KIDNEY FUNCTION IN NON-KIDNEY SOLID ORGAN TRANSPLANTATION

CKD after non-renal SOT is commonly observed. Almost 15 % of these ptns ultimately develop stage 4/5 CKD post-Tx.

 

Kidney function in non-kidney solid organ transplantation

Abbreviations:

o   CKD: Chronic kidney disease.

o   ESRD: end-stage renal disease.

o   CNI: Calcineurin inhibitor.

o   Post-tx: post-transplantation.

o   AKI: Acute kidney injury.

o   SOT: Solid organ transplantation.

o   US: Ultrasonography.

o   KTx: kidney transplantation.

o   TR: transplant recipients.

o   OPTN: Organ Procurement and Transplant Network.

o   SRTR: Scientific Registry of Transplant Recipients.

o   im/m: immunosuppression.

o   TORi: Target of rapamycin inhibitors.

o   CyA: Cyclosporine.

o   MMF:  Mycophenolate mofetil.

o   Tac: Tacrolimus.

o   SRL:  Sirolimus.

o   Pred:  Prednisone.

o   VC: vasoconstriction.

 

CKD after non-renal SOT is commonly observed. Almost 15 % of these ptns ultimately develop stage 4/5 CKD post-Tx.

 

Pre-operative assessment of renal function in non-renal SOT candidate should include the possibility of reversal and the chance of development of ESRD. This assessment of kidney function starts with a full-detailed history with thorough physical examination, an accurate testing of renal profile, complete urine analysis, and renal imaging (US). Despite that kidney biopsy may be occasionally indicated, there’s no evidence that tissue biopsy is more predictive of post-Tx kidney survival than SCr alone. Further approaches are currently depending upon the associated clinical progress and the specific non-renal solid organ deterioration.
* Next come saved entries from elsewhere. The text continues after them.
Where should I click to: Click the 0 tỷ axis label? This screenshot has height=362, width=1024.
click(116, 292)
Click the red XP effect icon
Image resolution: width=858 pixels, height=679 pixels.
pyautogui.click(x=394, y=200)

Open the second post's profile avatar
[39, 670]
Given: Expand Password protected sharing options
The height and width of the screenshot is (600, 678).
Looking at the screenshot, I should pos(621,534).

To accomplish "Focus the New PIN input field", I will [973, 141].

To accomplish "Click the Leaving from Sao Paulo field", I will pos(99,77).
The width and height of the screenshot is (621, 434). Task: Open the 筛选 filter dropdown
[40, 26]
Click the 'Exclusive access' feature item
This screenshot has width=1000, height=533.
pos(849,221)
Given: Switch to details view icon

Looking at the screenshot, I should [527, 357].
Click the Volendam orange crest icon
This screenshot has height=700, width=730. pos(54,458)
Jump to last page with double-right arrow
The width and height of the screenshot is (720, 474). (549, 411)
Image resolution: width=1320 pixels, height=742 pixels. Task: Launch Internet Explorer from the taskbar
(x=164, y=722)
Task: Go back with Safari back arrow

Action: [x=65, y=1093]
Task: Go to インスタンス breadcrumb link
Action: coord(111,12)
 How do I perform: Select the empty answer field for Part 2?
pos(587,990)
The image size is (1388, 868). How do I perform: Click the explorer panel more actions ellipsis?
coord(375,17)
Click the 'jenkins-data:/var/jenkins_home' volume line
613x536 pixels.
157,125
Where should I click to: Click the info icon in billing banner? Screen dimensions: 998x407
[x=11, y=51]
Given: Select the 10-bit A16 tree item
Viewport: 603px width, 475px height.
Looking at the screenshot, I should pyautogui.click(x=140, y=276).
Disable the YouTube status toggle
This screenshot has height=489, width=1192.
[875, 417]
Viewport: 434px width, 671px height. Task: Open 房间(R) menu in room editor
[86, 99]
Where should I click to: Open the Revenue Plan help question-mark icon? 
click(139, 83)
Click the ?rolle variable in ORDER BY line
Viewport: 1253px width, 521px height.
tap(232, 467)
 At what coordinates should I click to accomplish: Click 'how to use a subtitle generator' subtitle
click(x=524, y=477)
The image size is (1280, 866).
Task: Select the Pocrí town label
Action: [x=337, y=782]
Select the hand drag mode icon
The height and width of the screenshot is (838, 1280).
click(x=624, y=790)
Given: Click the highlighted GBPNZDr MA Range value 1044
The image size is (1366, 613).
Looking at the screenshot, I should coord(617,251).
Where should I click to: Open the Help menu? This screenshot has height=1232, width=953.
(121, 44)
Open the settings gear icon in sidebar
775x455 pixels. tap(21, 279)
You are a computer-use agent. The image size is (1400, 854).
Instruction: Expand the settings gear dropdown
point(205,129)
CNI therapy has been included as a crucial cause of post-Tx CKD in non-renal solid organ TR. The augmented risk of CKD in this cohort has been also observed with:

 

o   Pre-Tx AKI,

o   Higher age at Tx,

o   Female gender,

o   pre-Tx HT & DM,

o   African-American ethnicity,

o   HCV infection

o   Type of Tx organ,

o   surgical approach.

 

The reported incidence of ESRD necessitating some type of RRT in non-renal SOT was as follows:

o   3-10 % in liver TR,

o   0-20 % in heart TR,

o   5-15 % in lung TR, &

o   3 % in heart/lung TR.

There’re scanty data about islet cell & intestinal Tx. Alleviation of the risk of nephrotoxicity incidence post-Tx should focus on the modification of the possible risk factors that are commonly observed with all risky ptns to CKD and those entirely related to the Tx subset. In non-renal SOT TR with advanced CKD considered healthy enough for receiving a subsequent KTx, the risk of death or exclusion from waiting list while awaiting a donated graft is highly increased. A suggested recommendation is the timely referral of potential candidates for KTx, early consideration of live-donor KTx, and a lower threshold including of non-standard-criteria deceased-donor kidney allograft.

 

 

 

Choice of CNI & CNI sparing regimen:

The choice of im/m protocol, including CNI, is usually tailored by the primary Tx clinicians and is usually relying upon the assessment of efficacy and the potential toxicity. CyA-induced nephrotoxicity can be alleviated by dose declining coupled with adding MMF, leading to better long-term kidney function. From the kidney function point of view, there’re single-center case series, registry analyses, and multicenter reports showing the benefit of Tac over CyA in both converting and de novo settings in heart as well as liver TR. Tac seems to induce less renal VC as compared to CyA that may partially explaining the typical, short-term decline in SCr seen with conversion from CyA. In agree with this notice, vast majority of non-kidney organ TR in the US receive an im/m protocol comprising Tac, MMF, & Pred at timing of Tx. Revising the annual registry of the OPTN & SRTR, most of TR are remaining on a Tac-based protocol at the 1^st y. post-Tx.

 

A commonly applied strategy in the non-renal organ TR involving administration of regimens that reducing, delay, or excluding CNI. TORi, SRL & everolimus, particular, can be administrated in this setting. In certain non-renal organ TR, withdrawal/minimizing of CNI has been resulting a mild improvement in renal profile, that is usually coming at the expense of a decline in im/m efficacy and worse ptn survival. TORi should also be discouraged in ptns with eGFR <40 or proteinuria as this will induce more progression of renal dysfunction. Furthermore, TORi also have significant untoward effects that limiting their administration. Generally, the results of the many reports have been variable. There’re no available data concerning co-stimulation blockade for renal-sparing in non-kidney organ TR. Eventually, choice of an im/m. protocol has to be individualized from one ptn to the other so that optimizing the total risk-to- benefit ratios.